Every line containing "will" should be copied out. Go through the entries and find them.

═══ RECORDS PROVIDED

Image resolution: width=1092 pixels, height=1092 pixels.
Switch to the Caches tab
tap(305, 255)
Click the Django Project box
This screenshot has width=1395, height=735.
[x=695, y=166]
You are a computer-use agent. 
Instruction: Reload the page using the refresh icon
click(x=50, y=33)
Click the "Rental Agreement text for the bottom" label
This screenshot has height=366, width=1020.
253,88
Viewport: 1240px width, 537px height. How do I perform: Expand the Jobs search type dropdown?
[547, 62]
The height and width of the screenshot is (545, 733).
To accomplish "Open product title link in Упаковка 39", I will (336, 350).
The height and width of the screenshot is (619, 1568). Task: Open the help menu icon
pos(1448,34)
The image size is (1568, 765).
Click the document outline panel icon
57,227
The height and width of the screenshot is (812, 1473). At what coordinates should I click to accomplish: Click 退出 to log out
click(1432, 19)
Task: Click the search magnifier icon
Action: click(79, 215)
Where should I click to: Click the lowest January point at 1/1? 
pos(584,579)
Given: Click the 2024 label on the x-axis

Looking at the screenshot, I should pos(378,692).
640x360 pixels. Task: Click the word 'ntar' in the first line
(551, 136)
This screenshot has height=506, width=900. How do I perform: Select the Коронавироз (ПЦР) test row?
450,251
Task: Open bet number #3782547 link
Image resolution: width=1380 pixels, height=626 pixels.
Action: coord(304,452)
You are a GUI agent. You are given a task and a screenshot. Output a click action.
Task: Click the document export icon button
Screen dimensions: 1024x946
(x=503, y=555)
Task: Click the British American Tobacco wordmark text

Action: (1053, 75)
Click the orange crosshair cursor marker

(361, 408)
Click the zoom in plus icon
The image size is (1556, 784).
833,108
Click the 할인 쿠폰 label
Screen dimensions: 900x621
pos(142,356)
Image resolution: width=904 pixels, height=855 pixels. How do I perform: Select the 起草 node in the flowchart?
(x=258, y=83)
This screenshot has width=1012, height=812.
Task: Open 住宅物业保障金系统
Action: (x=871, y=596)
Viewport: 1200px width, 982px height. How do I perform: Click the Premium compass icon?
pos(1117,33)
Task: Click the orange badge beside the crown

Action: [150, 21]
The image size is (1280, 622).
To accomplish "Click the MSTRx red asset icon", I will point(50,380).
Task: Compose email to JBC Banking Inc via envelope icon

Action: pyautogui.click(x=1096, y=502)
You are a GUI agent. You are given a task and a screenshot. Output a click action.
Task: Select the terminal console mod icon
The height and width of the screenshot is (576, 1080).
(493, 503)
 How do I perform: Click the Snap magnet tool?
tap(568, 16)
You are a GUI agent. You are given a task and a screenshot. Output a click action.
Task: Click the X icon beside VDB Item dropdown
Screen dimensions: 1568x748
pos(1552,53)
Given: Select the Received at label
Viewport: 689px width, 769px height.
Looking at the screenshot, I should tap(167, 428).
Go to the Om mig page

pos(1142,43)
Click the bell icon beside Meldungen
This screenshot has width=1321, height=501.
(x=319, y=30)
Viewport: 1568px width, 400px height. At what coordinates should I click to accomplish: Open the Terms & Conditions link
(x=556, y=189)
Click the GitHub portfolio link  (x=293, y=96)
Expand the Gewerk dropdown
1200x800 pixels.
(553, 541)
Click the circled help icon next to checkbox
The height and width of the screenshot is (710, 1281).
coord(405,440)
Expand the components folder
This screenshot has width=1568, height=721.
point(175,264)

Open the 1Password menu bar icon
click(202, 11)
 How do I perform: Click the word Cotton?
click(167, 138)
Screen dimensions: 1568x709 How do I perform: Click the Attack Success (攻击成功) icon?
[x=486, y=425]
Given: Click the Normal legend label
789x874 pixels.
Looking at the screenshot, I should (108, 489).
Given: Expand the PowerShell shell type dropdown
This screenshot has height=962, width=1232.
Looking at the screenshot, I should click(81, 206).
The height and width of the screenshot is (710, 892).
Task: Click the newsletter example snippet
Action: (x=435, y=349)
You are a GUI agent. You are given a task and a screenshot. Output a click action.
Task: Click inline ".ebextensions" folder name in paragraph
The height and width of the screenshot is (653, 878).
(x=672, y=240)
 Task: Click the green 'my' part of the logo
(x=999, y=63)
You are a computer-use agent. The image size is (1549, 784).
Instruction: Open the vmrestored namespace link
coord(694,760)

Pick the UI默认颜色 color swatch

══════

**COMPLETED EXERCISE:**
To accomplish "Open product title link in Упаковка 39", I will (336, 350).
To accomplish "Click the MSTRx red asset icon", I will point(50,380).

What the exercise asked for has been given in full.